La filière est aujourd’hui en difficulté sans que l’on sache s’il s’agit d’une situation conjoncturelle ou structurelle. La croissance du marché du bio s’est en effet interrompue en 2021, où le marché a connu une baisse de 3, 1 % des ventes par rapport à 2020.
Cette baisse de consommation est inquiétante, tout autant que celle des produits agricoles en général. Aussi ne puis-je que déplorer vivement que la promesse de campagne présidentielle d’instauration d’un chèque alimentaire n’ait pas été tenue à ce jour.
J’en viens ensuite à la seconde alarme, relative à l’état de nos forêts.
Monsieur le ministre, permettez-moi de regretter que la dénomination de votre portefeuille ne mentionne plus la forêt, alors même que celle-ci doit relever de nombreux défis.
L’an dernier, nous observions déjà que la filière était confrontée à des difficultés économiques majeures, tandis que l’ONF traversait de grandes difficultés.
Nous constatons aujourd’hui une amélioration de la situation de l’Office, mais celle-ci est conjoncturelle, ou en tout cas fortement liée au marché du bois.

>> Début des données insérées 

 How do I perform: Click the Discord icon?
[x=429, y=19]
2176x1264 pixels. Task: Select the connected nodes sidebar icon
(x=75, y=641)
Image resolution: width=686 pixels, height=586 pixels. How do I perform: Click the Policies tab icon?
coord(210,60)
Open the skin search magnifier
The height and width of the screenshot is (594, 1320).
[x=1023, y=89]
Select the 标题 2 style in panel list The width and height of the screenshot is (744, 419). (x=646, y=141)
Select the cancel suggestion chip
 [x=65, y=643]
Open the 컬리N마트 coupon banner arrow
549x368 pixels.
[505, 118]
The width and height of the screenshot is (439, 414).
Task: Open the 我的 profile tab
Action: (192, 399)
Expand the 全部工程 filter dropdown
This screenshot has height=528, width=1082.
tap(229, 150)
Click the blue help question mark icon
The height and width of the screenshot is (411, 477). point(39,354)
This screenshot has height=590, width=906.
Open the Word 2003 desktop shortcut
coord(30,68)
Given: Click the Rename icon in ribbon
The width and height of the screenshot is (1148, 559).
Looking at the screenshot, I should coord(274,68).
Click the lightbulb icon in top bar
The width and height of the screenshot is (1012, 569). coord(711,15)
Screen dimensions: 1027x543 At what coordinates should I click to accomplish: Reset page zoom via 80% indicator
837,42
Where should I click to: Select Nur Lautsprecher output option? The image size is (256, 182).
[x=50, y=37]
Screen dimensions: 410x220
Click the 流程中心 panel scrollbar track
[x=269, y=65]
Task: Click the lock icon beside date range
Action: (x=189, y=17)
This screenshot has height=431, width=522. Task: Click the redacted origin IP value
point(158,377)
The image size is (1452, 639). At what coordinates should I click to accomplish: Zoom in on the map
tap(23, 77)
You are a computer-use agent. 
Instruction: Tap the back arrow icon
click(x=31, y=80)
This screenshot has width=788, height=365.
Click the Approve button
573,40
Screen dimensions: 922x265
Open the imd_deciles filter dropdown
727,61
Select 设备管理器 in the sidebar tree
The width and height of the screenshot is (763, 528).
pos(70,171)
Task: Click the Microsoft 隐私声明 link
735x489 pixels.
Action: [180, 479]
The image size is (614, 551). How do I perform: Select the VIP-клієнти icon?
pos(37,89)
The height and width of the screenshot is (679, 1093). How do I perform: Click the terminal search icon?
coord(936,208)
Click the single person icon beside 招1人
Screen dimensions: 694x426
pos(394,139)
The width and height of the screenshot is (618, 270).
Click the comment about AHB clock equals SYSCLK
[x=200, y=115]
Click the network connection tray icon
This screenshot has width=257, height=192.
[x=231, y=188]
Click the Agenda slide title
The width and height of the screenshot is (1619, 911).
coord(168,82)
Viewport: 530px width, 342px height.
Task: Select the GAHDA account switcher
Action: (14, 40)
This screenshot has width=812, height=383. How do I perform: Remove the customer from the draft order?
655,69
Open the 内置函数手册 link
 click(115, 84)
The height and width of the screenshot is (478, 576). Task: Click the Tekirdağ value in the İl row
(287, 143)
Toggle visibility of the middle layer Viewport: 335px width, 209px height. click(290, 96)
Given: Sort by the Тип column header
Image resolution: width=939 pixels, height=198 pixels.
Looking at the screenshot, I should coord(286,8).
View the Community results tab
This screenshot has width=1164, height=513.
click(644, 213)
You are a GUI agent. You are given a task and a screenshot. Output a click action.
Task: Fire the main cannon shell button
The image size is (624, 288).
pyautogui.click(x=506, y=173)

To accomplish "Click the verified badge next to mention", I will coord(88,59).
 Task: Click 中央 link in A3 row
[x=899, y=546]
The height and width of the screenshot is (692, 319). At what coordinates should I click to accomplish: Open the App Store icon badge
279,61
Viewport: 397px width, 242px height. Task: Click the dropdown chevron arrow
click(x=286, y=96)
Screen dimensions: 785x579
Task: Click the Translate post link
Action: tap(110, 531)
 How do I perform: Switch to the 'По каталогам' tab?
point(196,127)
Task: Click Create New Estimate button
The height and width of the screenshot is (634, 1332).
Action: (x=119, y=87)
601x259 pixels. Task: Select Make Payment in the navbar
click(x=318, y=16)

Or l’Office est l’acteur essentiel de la préservation de nos forêts. Celles-ci sont aujourd’hui plus que jamais affectées par la sécheresse et les incendies – les événements de l’été dernier l’attestent. Les forêts sont menacées de dépérissement à l’horizon 2050, et 30 % d’entre elles risquent de basculer dans une situation d’inconfort climatique.
Il appartiendra à l’ONF de procéder au renouvellement des espèces à un rythme deux fois plus soutenu que le rythme habituel, à raison de 70 000 hectares par an contre 40 000 hectares par an.
Le défi est de taille, et il ne peut être relevé dans le contexte de réduction constante des emplois de ces trois dernières années. On peut douter que les crédits alloués à la forêt suffisent, puisqu’ils imposent une diminution des effectifs à raison de 20 équivalents temps plein.
Le dernier constat concerne enfin notre souveraineté alimentaire et le danger qui pèse sur le renouvellement des générations d’agriculteurs.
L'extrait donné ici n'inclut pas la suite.